杭艺秋动作一顿,深吸一口气,正欲回答,却又听对方继续道,“整得太不自然了,整后还是这德行,改日我发微博叫他们都别去那动手术。”
席振彦见杭艺秋强忍泪意,唇咬得发白,再度岔开话题,“烤兔腿,再来只烤兔腿,”
杭艺秋边动笔,忍不住边对席振彦解释道,“席大哥我整容也是因为月前出了个小车祸,你也知道的,不是我的本意,人之发肤受之父母……”
祁奕打断他的话,“看你这样子之前也没毁容吧,借着车祸的愰子还谈什么人之发肤。”
杭艺秋满嘴话被噎了回去,憋得脸涨得通红。
席振彦本就嘴笨舌讷,半响也接不上话,也帮不上嘴,听到这里,见杭艺秋埋头记录身板微微发抖,显然非常难过,他终于忍不住提议,“小奕,我们要不换一家店?”
“这里环境好,人也挺有意思,”祁奕跷起腿,他仿佛忽然想起什么,“对了,我还想喝热牛奶。”
少年说话尾音本就勾人,刻意放缓念出来,生生透出一股缠绵媚气,更让听者联想到某颜色相似的液体。

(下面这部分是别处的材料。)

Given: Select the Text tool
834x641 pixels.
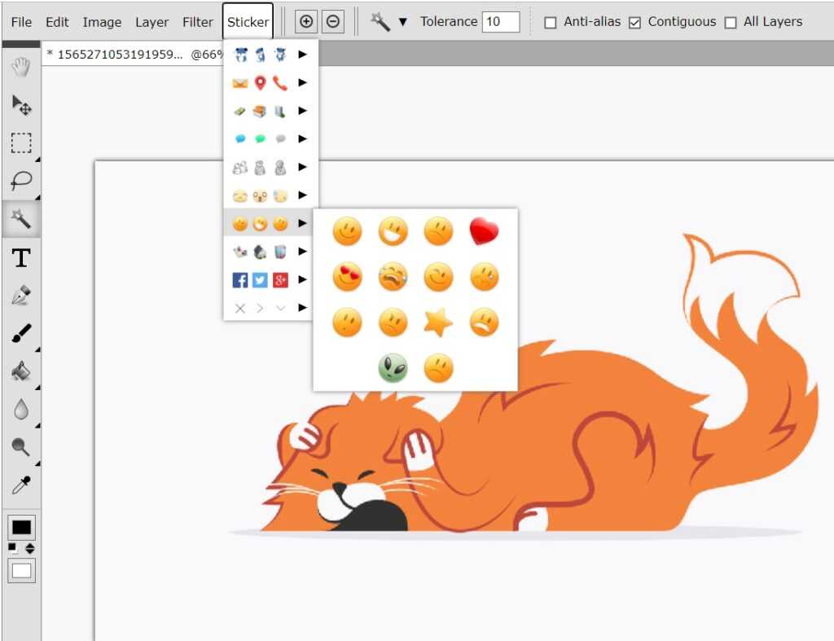Looking at the screenshot, I should pos(21,259).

杭艺秋指尖骤然收紧,嘴唇发颤,张了张嘴望向席振彦,却又不知道说什么。
席振彦却没在意他的目光,少年的嗓音钻进他的耳朵里,浑身就像过电一样,他颧骨蹭就烫起来,脑中不自觉联想起那幅画面,少年跪在他的身前,他压住他的头……一时哪还记得什么杭艺秋不艺杭,好在他还知道在外面,不自然地交叠起双腿,“来一杯热牛奶。”
杭艺秋是快真哭了,抖着手记录下来。
“就这些吧,”祁奕踢踢桌脚,脸笑吟吟的,说出来的话却带一丝蛮横凶气,“脸丑就罢了,上菜还慢我可要投诉你的服务啊。”
杭艺秋迫不及待地转身离开,就像有猛虎在后面追赶。
狭窄的空间一时安静下来,席振彦欲言又止,最终还是忍不住:“我和杭艺秋早已经结束了,小奕你别想太多。”
“你和杭艺秋?”祁奕侧过脸,困惑道,“你们认识?”
“我们之前是……朋友。”席振彦也愣住了,他本以为少年是为了那句“席大哥”吃醋,看来又是他自作多情了。
不过话已出口,席振彦干脆把一切都交代了,“我早些年受过旧伤,来到沪市换换风景,很长时间没有摆脱劳疾阴影,还是杭艺秋帮我走出来的。那时候身边没有人,就打算找个伴儿,觉得杭艺秋也不错……”
“其实说结束也谈不上,就聊得来,也没处过,偶尔烦闷了来这里吃吃饭,他挺会开导人的。”
“开导?”祁奕指尖轻叩桌面,杭艺秋可不像会夸夸其谈的人。